I am a female 71 year old and live in Warrington, Cheshire. 14 months ago I was diagnosed with TTS. Prior to my episode I had a good medical record although only 4 years prior was diagnosed with T2 diabetes which I control with diet and exercise. I had a late menopause at 61 and did not take any HRT. I tell you this as it may have a bearing on why I had my TTS. My family history is such that my mother had a heart attack when she was 61 and had angina. She lived to be 98 when dementia took her from us Her sister died many years before her in her 30s from what was then diagnosed as a broken heart. Her toddler son died at age 3 and her husband left her for another woman so the stress as we now know it was probably the cause of her death.

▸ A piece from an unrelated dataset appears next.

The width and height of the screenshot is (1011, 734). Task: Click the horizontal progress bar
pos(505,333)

My TTS started one Saturday night in June 2017. I started with pains in my chest and down my right arm and then in my jaw I felt quite ill and very anxious. I called 111 and they sent out a paramedic team and ordered an ambulance. The paramedics took my blood pressure and did an ECG and it showed an irregular reading. I was taken to Warrington Hospital A&E and after various tests in the emergency department was sent to CCU where the cardiologist said I had had a heart attack. I spent the night in the Coronary Care Unit and the following day was sent to Liverpool (Broad Green) for an angiogram, ECG and an MRI Scan. I was then diagnosed with Takotsubo Cardiomyopathy as my veins were clear. They also told me I had a left bundle branch block. I was released from hospital on the 3rd day with the usual medication and details of what the medication was for and told my heart had resumed its normal shape. The medication I was on was Aspirin, Ramipril, Bisoprolol, Ticagrelor, Lansoprazole and Simvastatin. I was also given a GTN spray but no longer use it. I was told not to drive for 6 weeks and to take things very easy and to get back to them if I had any further problems.

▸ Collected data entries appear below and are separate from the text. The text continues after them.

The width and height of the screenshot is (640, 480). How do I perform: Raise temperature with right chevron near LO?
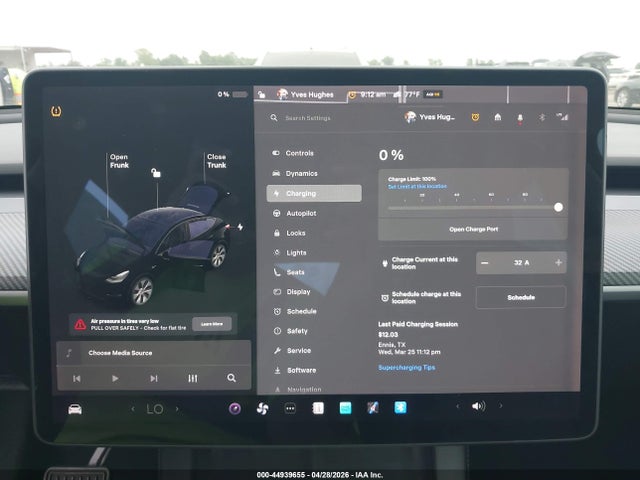(177, 409)
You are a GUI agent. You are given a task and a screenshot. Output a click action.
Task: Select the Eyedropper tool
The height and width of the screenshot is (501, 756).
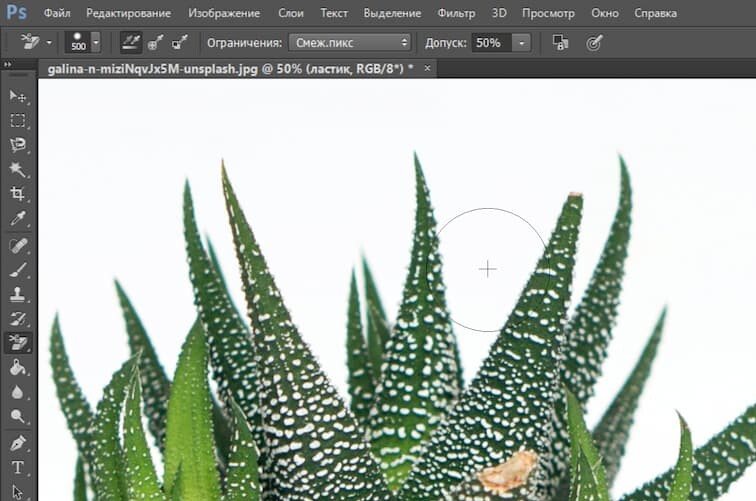(18, 218)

After a couple of days at home and the pains coming and going it was necessary for me to call 111 again when the chest pains and heaviness and shortness of breath was concerning me. I was told to go to hospital and this occurred three or four times when I went to A&E where they took the usual tests and blood and told my tropin levels were ok and then discharged. On these occasions it was evident the young doctors had never come across TTS before and had to google it and refer to my notes. I was referred to the Rapid Access Chest & Heart Clinic on one occasion and was given an ECG which revealed normal readings and again my LBBB. I received regular calls from the Heart Clinic in Warrington not long after being diagnosed and this was very reassuring I then was referred to cardio rehab but unfortunately I found at first the exercises, although monitored, was a little much as it was about 4 months after the event. I missed a couple of the exercise classes because on one occasion my blood sugar level was very low and on another occasion I had a bad cough. I did attend the information classes which I found very informative. In June this year after taking the Ticagrelor for 12 months I was told by the cardiologist I no longer needed to take it and I have discontinued this.

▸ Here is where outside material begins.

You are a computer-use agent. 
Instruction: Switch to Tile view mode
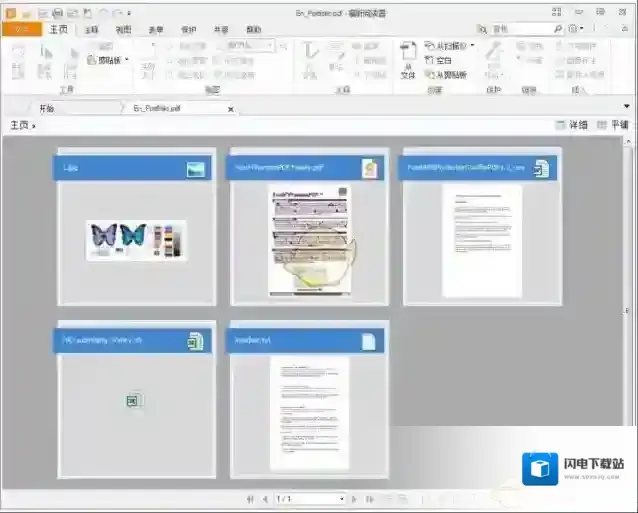612,125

During the last month or so after a blood check for my diabetes a full blood count revealed I could be suffering from anaemia and I am currently awaiting the results of a gastroscopy and colonoscopy test. Although the results showed organs were normal they took a specimen to send away for analysis. Not sure if this is anything to do with the medication or TTS.
I joined the Takotsubo Support Group not long after being diagnosed and have found this to be a god send. It is very informative, supportive and it is comforting to know that what you are experiencing are normal for this syndrome. This helped me tremendously in the early days when I knew nothing about TTS only what I had found out on the internet.
I am now feeling a lot better, understand the after effects of shortness of breath, heaviness in the chest and strange pains from time to time. I am learning to pace myself better and now have a Blue Badge as I am still finding I walk very slow due to shortness of breath and feel very vulnerable when out on my own and walking from parking areas. I have resumed normal housekeeping duties and light gardening but have to be careful not to overdo things. My sleeping pattern is back to normal now as during the first 8 months I was up until 2 and 3 in the morning unable to sleep due to symptoms of heaviness in the chest and anxiety. I found reading helped a lot. However, sometimes in the last month or so later in the evening I find a feeling of restlessness or anxiety so will monitor this and will mention it to my cardiologist when I see him in January. My first visit with the cardiologist in Warrington (Dr Farag) was in April this year and he told me all was ok and to start pushing myself more.
I hope this information is of help in your studies and apologise if it is a bit longwinded.
Thank you for looking into this syndrome on behalf of all of those who have suffered with this and good luck and best wishes in your further research.